ENTRIES –
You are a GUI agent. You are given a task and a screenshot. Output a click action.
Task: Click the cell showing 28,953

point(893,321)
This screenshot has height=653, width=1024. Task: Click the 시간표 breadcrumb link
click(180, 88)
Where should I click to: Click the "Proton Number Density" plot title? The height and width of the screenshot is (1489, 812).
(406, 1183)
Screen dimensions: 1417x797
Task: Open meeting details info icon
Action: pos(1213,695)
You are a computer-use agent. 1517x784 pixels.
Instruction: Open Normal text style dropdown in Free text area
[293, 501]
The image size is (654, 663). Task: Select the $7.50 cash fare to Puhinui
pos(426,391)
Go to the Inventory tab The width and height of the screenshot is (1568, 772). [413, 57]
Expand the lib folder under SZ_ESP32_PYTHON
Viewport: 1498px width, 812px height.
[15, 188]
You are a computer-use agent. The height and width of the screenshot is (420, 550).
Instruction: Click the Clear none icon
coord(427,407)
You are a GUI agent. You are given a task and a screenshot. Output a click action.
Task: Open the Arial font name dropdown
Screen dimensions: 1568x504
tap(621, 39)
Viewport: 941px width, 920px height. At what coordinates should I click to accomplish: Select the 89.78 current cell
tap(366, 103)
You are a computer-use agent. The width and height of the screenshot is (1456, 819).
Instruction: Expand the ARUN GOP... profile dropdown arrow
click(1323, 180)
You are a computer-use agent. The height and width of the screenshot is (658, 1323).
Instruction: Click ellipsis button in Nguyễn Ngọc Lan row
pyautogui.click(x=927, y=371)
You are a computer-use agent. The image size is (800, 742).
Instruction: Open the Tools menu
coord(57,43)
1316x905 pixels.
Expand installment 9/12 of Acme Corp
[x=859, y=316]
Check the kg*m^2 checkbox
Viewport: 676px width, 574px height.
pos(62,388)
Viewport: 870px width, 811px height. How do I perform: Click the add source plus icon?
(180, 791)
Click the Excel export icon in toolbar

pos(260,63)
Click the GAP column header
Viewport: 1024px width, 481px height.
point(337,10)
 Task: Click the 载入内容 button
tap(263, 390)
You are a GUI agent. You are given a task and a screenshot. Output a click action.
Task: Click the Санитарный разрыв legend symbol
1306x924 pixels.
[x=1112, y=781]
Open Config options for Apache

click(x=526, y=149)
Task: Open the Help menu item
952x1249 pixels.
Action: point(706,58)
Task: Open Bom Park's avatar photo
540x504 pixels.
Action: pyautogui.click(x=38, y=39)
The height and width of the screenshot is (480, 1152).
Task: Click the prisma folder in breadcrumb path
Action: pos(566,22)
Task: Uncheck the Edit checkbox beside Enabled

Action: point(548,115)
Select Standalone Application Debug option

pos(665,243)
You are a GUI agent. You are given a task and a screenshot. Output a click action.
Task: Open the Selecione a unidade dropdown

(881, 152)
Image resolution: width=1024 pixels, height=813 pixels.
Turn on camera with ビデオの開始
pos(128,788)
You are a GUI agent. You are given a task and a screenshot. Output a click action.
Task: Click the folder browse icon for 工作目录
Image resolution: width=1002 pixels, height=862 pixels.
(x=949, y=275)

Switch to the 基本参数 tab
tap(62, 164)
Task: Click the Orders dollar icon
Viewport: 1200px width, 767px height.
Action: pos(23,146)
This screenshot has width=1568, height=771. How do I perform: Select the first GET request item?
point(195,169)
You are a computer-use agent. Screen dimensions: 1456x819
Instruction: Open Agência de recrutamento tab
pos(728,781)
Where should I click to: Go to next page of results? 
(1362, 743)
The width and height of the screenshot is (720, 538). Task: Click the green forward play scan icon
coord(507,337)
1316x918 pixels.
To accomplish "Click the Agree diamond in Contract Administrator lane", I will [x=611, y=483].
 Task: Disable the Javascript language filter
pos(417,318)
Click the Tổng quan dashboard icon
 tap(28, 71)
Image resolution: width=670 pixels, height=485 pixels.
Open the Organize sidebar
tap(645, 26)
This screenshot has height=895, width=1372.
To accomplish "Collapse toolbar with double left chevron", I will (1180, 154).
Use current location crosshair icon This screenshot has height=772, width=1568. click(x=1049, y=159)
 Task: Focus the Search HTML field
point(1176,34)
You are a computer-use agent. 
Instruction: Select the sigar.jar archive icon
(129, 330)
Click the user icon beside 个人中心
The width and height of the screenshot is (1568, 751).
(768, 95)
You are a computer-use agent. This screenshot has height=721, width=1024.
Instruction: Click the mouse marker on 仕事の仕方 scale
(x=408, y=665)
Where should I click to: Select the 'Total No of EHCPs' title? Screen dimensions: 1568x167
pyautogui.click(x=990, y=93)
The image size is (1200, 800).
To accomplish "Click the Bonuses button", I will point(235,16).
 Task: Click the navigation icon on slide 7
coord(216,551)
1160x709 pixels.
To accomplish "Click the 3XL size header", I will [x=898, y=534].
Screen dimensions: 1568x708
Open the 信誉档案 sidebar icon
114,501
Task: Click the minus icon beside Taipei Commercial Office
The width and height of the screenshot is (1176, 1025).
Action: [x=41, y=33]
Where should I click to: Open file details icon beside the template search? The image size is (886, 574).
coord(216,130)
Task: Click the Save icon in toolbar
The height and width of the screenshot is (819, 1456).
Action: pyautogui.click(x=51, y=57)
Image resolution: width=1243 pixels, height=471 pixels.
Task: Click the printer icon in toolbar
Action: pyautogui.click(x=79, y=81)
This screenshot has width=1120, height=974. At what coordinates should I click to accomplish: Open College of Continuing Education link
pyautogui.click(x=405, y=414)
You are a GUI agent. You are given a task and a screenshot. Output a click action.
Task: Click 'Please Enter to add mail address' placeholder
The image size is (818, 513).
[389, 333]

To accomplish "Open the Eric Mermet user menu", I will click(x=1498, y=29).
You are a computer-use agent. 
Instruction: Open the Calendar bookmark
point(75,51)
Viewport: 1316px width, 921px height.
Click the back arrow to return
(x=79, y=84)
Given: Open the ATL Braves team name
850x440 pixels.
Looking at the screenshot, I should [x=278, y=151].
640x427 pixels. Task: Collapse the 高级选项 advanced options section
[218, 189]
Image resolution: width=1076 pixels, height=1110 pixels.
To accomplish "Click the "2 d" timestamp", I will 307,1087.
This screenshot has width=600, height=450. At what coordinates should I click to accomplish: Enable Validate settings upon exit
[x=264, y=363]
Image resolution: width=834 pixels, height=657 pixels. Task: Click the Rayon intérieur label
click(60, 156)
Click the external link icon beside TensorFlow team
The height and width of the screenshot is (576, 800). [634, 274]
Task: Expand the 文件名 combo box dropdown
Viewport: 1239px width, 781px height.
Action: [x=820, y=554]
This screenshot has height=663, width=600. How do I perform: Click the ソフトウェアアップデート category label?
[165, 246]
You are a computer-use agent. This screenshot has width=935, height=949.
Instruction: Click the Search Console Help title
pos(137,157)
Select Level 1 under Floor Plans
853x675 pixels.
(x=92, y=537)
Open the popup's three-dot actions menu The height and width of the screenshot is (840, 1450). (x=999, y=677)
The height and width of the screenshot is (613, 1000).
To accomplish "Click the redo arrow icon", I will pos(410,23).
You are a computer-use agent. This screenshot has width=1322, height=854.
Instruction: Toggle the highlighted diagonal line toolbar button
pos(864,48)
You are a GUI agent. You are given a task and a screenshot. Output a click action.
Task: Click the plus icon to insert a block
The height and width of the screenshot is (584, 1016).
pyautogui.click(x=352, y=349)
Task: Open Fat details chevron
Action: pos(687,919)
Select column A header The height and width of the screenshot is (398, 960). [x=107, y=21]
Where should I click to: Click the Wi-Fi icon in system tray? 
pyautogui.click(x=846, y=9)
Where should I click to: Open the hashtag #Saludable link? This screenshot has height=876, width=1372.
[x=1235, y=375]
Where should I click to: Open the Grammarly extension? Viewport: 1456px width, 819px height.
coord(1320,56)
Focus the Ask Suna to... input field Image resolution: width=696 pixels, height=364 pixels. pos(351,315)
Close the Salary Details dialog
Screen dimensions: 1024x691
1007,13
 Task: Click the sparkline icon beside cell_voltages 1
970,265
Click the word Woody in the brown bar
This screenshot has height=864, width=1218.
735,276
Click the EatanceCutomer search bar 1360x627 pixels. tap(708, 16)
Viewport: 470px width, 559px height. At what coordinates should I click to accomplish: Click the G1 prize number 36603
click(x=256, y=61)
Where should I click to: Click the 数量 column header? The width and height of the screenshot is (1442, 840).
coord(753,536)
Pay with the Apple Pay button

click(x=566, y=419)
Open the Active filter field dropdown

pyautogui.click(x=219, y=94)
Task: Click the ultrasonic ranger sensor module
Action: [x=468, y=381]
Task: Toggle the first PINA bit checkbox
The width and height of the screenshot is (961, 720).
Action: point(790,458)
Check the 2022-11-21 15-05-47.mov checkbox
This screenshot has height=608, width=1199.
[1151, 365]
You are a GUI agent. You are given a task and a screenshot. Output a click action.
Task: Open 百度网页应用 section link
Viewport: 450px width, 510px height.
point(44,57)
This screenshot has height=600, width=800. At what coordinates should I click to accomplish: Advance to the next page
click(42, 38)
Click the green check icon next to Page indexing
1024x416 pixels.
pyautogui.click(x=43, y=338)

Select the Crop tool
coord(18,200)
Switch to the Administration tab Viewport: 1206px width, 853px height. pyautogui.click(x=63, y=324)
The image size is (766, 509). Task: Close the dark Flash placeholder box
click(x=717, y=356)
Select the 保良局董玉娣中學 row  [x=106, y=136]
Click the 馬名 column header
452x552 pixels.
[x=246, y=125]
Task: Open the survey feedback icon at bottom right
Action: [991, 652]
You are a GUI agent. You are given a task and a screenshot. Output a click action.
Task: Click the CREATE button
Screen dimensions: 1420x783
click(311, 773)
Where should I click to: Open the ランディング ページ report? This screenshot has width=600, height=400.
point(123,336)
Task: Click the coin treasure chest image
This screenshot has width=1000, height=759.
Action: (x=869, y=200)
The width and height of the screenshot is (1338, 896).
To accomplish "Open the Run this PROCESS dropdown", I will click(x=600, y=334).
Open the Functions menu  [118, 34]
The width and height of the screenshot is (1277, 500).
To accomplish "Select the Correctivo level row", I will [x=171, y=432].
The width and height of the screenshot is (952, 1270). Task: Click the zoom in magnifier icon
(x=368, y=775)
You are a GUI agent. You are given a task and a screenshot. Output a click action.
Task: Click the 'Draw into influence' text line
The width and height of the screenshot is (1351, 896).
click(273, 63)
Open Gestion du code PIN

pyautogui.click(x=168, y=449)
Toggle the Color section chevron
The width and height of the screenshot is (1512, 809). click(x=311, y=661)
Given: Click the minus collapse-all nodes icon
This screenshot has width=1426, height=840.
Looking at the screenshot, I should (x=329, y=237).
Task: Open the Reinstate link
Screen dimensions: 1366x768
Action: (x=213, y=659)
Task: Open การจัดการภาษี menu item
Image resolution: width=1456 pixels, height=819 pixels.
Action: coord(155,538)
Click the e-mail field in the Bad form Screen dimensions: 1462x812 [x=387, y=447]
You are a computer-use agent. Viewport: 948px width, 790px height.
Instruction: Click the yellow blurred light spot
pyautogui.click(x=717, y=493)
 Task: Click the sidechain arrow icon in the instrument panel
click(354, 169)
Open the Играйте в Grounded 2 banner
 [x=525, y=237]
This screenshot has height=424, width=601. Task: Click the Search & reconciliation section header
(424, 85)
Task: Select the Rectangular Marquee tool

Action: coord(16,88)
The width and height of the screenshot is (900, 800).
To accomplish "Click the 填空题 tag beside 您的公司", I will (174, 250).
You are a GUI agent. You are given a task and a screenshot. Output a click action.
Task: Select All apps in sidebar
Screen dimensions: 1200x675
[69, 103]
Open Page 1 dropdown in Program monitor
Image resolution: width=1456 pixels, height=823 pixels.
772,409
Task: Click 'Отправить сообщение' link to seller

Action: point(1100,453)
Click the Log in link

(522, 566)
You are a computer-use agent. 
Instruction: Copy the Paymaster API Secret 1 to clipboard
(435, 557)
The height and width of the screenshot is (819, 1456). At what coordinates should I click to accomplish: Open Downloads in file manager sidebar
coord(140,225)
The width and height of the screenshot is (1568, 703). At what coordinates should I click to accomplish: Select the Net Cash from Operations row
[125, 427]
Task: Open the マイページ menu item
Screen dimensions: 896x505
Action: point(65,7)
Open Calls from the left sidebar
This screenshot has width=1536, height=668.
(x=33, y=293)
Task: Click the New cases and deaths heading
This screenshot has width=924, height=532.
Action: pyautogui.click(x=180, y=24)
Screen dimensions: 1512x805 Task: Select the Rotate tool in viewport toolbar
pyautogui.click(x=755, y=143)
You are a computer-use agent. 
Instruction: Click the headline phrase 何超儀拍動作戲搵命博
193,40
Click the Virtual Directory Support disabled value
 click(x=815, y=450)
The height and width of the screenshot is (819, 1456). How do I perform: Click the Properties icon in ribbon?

TO BE DONE – Count the lines in the entries above that contain the string "plus", treating uppercase and lowercase as different. Reply with the number only.

EXPECTED OUTPUT – 2